====== Data provided ======
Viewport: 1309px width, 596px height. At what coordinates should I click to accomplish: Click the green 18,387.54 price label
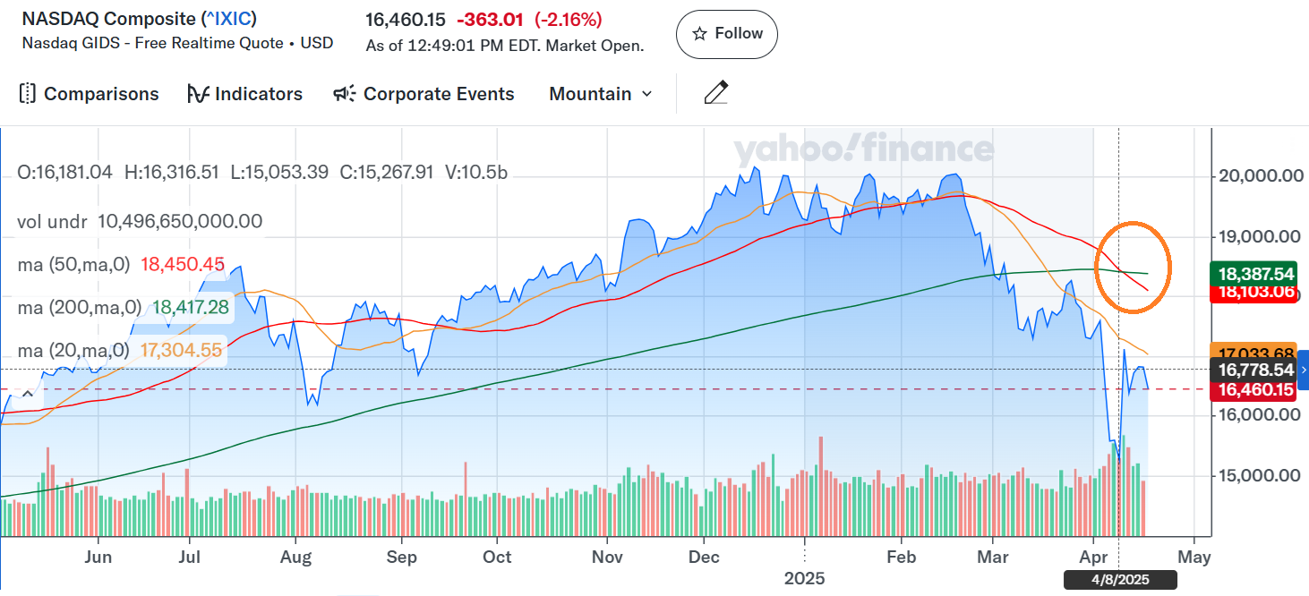(x=1253, y=273)
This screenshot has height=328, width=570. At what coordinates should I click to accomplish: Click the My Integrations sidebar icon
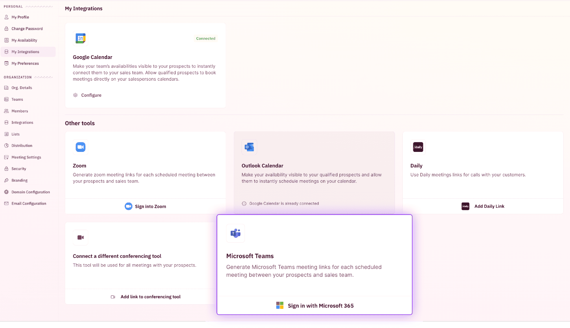pos(6,51)
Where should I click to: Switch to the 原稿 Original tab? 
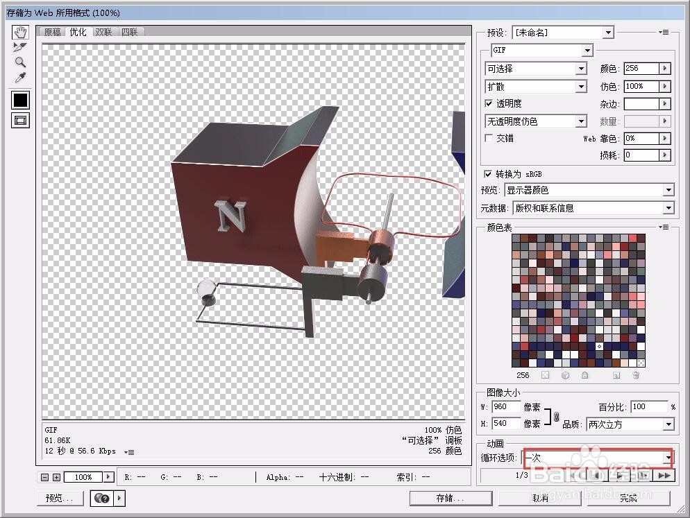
======
» **Task directions**: Please print the lines from the one holding "This screenshot has" through the end of the records above, unchanged and with the pictures left out.

» **Written solution**:
This screenshot has height=328, width=570. At what coordinates should I click to accomplish: Click the My Integrations sidebar icon
pos(6,51)
Where should I click to: Switch to the 原稿 Original tab? 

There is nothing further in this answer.